§ TASK INSTRUCTIONS
1. In the farm journal for the week of December 16, 2024, how many file strokes per cutter tooth did the chainsaw chain with badly worn tips need?
2. Extend the farm journal for the week of December 16, 2024, picking up right after its final sentence and keeping the same voice and bulleted style.

§ TEXT SHOWN

Monday, December 16, 2024

Dec. 16-22, 2024

Weather | 12/16, sunny, 38°, 51° | 12/17, sunny to cloudy, 27°, 47° |12/18, cloudy, 30°, 37° | 12/19, p. cloudy, 21°, 45° | 12/20, cloudy, 20°, 27° | 12/21, sunny, 15°, 33° | 12/22, sunny, 19°, 45° |

  • Monday, 12/16: Bugs & Flies, Flies & Bugs
    • With warmer temperatures, today was a big bug day inside the house. So, I vacuumed Asian ladybugs and flies several times throughout the day. There must be millions of the demons in the walls of this sieve house.
    • I finished covering strawberries by hauling three more wheelbarrow loads of tall grass to the enclosure inside the near garden. I also fluffed up grass that was matted down by recent rain.
    • This evening I heard, but never saw, trumpeter swans. They were out there flying by, somewhere.
    • We watched 2017 movie, The Man Who Invented Christmas.
    • The bright moon blazed a strong light onto the kitchen floor tonight. It's amazing.
    • I watched the online recap of a Minnesota Vikings 30-12 win over the Chicago Bears. Go Vikings!
  • Tuesday, 12/17: Saw Sharpening & Baking Rolls
    • I worked on the big Stihl chainsaw by sharpening its two chains. The chain I most recently used only needed six strokes of the file per cutter tooth to get it sharp. Tips on cutter teeth of the other chain were severely worn off, so it took 12 strokes per cutter tooth to sharpen. I removed the clutch and greased the clutch bearing. I didn't have time to work on the small chainsaw.
    • Mary made rolls we will enjoy on hot venison sandwiches on Christmas day. With additional dough, she made a batch of cinnamon rolls that we ate in the evening.
    • While waiting for dough to rise, or rolls to cool, Mary worked on the new tree skirt.
    • Instead of seven swans a swimming, I saw seven trumpeter swans a flying over the north woods. They sure are big.
    • Mary had a rat snake suddenly appear on the kitchen floor. She hollered for me to come help. She couldn't leave, due to guarding cooling rolls from cats. I moved the snake on a dustpan to the basement where it's warmer and it has mice to eat.
    • We ate yummy cinnamon rolls, enjoyed a bottle of 2022 blackberry wine, and watched the 2013 film, The Book Thief.
  • Wednesday, 12/18: Sawing Up Tree Trunks
    • When I opened our bedroom curtains after waking up, I saw two large does in the east lawn walking north. They're obviously milling about the lawn, because Mary spotted a new deer track on the trail to the chicken coop. I also saw new tracks through our firewood ash pile near the far garden.

§ INFORMATION PROVIDED
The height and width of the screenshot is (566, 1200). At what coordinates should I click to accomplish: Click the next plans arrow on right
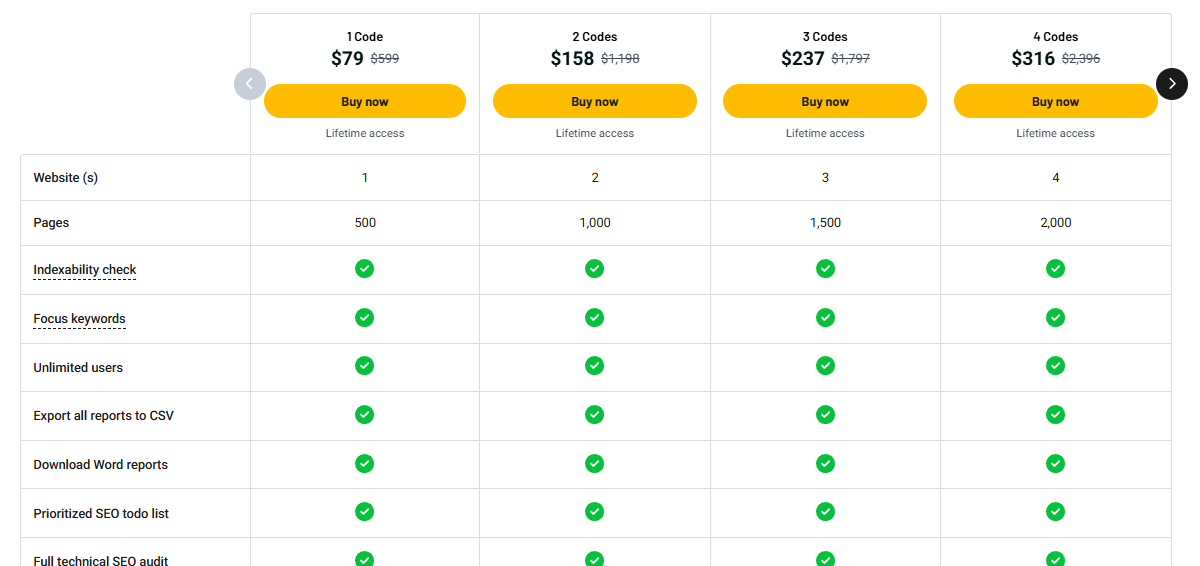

§ TASK ANSWERS
1. 12 strokes per cutter tooth.

2.
    • Mary and I finished cutting up trunks of two dead trees we've been recently sawing for firewood. Before I started, I worked on the large Stihl chainsaw in the field. I ran it for a few seconds to check the oil output to the chain. Stihl manuals instruct to test how well the chain is getting oiled by running the saw at a high speed just in front of bare wood. Oil should spray onto the wood. I saw no oil, so I dismantled things down to the clutch. I noticed the Stihl grease I put on the clutch bearing was already gone. I need to get better grease, such as white lithium grease. I aligned the notch in the clutch drum to the wire under the clutch connected to the worm gear that runs the oil pump, then assembled everything. I made sure the chain oil setting screw was on maximum...it was. Afterwards, plenty of oil spewed off the chain at maximum throttle speed.
    • The saw with a freshly-sharpened chain, cut thick trunks into firewood lengths like it was butter. We hauled two half wagon loads of large trunk logs to the machine shed from the base of the ash and maple trees. Once split, this will make for a nice amount of firewood.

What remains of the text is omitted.